ECMO is in its infancy in India, and the concept of lung transplantation for COVID-19 patients is still in the womb! Lung transplantation in COVID-19 patients consists of surgical removal of both diseased lungs and replacing them with lungs from a cadaver. Due to the nature of the procedure, the lungs must be transplanted into the patients within six hours of harvesting them from a suitable deceased donor. Lung transplantation has been suggested in patients with severe post-COVID lung fibrosis, which interferes with oxygenation and carbon dioxide elimination from the blood. It is vital to emphasise here that lung transplantation is not considered a cure for COVID-19 illness, but a way to deal with its sequelae, after the infection settles. Indeed, current guidelines mandate two negative RT PCR tests 24 hours apart before the surgery. There are very few reported cases worldwide of lung transplantation in post-COVID patients during the past 18 months of the COVID-19 pandemic.

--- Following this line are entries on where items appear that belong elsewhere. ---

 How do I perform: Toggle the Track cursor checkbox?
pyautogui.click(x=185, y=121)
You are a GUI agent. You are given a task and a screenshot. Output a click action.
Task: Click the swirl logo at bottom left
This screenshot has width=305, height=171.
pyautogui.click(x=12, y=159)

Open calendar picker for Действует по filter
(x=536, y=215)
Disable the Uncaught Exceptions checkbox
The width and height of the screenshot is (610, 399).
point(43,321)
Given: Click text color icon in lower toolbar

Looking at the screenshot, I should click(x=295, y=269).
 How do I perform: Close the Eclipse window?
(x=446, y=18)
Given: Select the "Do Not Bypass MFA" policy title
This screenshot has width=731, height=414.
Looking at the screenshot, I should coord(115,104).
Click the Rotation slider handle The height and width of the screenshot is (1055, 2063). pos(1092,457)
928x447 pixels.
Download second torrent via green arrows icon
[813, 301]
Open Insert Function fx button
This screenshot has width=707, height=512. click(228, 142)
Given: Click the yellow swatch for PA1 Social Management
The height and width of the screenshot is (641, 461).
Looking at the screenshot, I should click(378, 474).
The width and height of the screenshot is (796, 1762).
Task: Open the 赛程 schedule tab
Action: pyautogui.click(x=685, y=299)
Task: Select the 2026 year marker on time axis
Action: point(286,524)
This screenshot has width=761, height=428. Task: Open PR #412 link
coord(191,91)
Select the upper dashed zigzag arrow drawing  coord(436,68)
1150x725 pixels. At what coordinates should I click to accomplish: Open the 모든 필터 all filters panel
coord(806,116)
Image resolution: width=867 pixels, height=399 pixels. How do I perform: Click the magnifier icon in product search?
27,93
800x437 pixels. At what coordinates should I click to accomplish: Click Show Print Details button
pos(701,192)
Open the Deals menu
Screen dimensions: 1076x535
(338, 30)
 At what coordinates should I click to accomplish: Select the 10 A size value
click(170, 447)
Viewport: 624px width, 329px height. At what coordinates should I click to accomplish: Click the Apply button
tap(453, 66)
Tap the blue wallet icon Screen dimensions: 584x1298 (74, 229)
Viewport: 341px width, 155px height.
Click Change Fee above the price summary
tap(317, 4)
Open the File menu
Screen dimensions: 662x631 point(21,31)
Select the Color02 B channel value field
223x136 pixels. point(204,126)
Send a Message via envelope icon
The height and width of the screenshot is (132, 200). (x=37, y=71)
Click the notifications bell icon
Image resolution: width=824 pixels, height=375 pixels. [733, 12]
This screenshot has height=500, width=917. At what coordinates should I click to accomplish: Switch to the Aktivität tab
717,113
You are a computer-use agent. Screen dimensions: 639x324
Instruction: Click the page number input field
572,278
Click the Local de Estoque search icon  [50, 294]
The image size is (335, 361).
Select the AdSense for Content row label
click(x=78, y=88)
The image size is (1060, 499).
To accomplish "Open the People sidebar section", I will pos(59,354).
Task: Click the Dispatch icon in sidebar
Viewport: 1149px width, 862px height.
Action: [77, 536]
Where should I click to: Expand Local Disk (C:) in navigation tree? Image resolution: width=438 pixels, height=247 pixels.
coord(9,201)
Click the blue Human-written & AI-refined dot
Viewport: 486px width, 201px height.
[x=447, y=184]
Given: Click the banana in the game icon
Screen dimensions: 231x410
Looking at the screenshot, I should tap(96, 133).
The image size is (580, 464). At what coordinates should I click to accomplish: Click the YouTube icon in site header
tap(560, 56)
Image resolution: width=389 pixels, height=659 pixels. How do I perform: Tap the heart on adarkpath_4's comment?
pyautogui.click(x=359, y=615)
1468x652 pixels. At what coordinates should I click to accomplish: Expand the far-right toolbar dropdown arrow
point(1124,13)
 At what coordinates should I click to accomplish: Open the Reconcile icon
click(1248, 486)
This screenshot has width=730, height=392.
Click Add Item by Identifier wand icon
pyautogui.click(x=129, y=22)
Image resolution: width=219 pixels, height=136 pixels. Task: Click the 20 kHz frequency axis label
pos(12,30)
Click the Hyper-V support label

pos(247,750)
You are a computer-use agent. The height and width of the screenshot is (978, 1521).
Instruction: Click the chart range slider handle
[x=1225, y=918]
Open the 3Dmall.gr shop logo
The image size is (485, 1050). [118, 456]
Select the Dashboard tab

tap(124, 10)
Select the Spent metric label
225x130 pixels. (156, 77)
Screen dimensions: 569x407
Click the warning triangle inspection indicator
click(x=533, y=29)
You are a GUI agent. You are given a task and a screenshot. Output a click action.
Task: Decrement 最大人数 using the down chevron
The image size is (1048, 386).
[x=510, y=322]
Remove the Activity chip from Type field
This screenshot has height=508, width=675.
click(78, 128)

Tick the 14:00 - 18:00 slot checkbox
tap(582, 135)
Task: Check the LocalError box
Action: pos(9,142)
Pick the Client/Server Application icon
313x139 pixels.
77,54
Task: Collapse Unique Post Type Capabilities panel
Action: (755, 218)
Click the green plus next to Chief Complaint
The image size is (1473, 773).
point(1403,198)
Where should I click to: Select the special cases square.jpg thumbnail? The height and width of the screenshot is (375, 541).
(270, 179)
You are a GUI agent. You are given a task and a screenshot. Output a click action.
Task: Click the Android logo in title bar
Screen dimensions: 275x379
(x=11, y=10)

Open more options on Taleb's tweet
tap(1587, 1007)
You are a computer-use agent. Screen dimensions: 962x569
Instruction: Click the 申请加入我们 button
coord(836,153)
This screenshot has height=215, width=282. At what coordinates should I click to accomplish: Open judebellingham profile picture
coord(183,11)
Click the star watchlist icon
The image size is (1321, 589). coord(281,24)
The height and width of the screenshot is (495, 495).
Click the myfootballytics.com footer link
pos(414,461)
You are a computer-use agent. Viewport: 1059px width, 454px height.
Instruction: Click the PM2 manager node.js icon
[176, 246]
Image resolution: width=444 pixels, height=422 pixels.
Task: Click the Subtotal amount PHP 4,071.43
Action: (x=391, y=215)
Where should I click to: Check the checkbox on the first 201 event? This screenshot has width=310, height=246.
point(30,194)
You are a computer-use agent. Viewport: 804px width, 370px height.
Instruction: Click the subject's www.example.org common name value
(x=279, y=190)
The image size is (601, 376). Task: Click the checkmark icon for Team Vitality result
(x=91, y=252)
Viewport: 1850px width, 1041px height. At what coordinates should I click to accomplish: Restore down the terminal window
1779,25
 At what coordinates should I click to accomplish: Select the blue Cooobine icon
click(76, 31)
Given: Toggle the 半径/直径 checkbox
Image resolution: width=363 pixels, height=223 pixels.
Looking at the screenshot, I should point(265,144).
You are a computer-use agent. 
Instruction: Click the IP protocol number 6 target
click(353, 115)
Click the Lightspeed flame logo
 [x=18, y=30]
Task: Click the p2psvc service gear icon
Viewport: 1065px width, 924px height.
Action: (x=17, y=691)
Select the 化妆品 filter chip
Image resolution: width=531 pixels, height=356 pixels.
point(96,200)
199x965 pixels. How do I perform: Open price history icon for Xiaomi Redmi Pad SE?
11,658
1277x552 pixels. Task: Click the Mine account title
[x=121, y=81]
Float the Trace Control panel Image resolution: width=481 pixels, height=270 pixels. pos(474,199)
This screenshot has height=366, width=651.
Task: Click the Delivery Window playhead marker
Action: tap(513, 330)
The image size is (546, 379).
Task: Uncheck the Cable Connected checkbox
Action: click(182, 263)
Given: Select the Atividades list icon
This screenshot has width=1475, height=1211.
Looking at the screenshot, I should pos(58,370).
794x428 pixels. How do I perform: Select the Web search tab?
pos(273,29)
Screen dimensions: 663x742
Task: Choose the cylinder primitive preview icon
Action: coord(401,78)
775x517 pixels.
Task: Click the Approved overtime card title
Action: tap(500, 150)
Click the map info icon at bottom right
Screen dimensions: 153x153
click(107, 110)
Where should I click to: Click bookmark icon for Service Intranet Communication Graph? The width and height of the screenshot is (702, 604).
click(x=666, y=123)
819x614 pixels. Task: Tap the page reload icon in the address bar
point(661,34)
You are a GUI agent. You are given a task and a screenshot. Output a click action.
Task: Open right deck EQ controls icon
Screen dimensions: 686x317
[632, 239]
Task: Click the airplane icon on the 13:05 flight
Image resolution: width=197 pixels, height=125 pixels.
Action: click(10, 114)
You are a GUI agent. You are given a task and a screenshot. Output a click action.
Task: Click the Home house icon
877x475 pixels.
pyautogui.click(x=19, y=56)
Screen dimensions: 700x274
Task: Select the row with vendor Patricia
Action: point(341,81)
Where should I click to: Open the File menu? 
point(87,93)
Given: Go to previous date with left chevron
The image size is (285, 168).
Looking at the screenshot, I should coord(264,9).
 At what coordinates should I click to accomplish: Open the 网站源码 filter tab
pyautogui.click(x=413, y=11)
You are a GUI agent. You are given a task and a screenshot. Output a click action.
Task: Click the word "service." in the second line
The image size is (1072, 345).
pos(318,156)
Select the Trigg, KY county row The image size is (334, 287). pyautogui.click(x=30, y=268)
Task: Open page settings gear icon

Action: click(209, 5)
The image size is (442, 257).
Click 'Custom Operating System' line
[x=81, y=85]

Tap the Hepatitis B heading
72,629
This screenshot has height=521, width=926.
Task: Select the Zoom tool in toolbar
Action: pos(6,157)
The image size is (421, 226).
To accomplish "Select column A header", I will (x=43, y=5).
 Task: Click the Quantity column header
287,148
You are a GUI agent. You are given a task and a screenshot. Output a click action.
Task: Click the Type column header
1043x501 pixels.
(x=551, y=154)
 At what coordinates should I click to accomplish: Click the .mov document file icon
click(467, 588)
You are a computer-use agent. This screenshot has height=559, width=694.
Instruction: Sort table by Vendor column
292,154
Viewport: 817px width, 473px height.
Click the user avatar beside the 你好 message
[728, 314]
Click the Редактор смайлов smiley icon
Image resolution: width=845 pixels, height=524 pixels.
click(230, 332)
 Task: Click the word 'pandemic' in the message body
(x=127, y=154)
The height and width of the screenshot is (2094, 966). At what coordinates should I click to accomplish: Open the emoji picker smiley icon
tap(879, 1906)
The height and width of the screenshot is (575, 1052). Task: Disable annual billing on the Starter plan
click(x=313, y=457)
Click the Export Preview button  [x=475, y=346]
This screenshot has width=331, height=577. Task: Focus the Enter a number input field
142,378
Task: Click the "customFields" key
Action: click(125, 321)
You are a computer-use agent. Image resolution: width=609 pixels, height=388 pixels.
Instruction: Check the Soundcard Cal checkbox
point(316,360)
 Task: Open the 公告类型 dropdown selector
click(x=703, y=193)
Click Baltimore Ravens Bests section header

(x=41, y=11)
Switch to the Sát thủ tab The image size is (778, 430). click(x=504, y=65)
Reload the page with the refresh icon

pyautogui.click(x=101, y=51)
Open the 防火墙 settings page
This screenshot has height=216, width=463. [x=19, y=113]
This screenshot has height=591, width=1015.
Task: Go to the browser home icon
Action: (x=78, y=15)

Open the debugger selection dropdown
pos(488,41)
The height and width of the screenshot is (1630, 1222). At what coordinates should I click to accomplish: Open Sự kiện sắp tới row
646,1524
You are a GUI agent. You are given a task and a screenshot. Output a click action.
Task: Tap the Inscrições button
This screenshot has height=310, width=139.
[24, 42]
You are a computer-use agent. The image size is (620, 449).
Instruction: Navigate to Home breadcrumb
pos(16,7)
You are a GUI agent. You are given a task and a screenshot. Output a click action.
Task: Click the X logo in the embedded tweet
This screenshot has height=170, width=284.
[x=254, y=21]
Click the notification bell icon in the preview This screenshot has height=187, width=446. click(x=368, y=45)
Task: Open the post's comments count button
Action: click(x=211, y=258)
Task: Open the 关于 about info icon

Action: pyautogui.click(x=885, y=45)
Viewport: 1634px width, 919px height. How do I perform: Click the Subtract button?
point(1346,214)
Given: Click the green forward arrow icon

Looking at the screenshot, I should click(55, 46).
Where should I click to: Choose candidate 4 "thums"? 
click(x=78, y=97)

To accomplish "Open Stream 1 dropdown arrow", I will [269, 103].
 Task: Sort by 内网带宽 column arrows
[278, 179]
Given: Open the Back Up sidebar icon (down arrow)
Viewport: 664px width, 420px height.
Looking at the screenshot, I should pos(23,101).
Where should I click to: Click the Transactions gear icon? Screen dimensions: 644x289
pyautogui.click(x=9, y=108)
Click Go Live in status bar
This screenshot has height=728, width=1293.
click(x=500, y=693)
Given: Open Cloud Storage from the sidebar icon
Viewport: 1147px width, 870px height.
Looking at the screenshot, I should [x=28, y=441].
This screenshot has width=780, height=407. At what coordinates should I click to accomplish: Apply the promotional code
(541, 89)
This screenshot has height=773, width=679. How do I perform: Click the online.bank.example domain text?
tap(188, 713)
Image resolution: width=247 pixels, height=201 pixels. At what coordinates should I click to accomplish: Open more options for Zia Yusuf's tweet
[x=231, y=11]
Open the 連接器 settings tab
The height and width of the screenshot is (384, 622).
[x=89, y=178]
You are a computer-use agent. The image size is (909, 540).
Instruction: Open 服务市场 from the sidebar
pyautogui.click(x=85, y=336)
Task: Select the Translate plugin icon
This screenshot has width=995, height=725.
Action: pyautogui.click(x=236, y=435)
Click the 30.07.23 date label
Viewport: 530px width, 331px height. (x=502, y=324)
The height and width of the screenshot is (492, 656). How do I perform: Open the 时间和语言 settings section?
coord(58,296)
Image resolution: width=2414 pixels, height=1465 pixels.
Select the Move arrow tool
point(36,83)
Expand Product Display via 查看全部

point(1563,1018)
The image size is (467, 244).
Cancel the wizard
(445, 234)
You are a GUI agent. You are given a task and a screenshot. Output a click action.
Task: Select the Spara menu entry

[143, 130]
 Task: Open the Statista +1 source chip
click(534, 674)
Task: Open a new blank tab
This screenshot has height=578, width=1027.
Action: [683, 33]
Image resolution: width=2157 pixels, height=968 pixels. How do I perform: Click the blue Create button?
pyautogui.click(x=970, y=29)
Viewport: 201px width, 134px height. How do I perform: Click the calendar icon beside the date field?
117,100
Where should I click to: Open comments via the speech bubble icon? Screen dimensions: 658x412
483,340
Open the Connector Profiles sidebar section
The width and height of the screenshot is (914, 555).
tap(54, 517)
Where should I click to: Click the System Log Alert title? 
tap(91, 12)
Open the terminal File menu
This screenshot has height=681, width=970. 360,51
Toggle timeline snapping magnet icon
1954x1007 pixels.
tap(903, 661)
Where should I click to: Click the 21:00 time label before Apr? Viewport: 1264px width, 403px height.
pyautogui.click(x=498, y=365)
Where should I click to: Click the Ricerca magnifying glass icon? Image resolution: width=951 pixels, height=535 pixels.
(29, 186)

The conclusion is that both ECMO and lung transplantation are far from being the pillars of mainstream COVID-19 management. ECMO may offer some benefit in a small subset of patients, but the infrastructure requirements, cost and stringent patient selection mean that it should not be portrayed as a routine part of COVID-19 care, like mechanical ventilation. Its portrayal as a last-ditch rescue therapy capable of salvaging dying patients must also be discouraged as scientifically inaccurate and socially irresponsible. Failure to do so may have far-reaching consequences for the medical fraternity, the public and policymakers. When it comes to the future evolution of these techniques and their effectiveness in COVID-19, the jury is still out.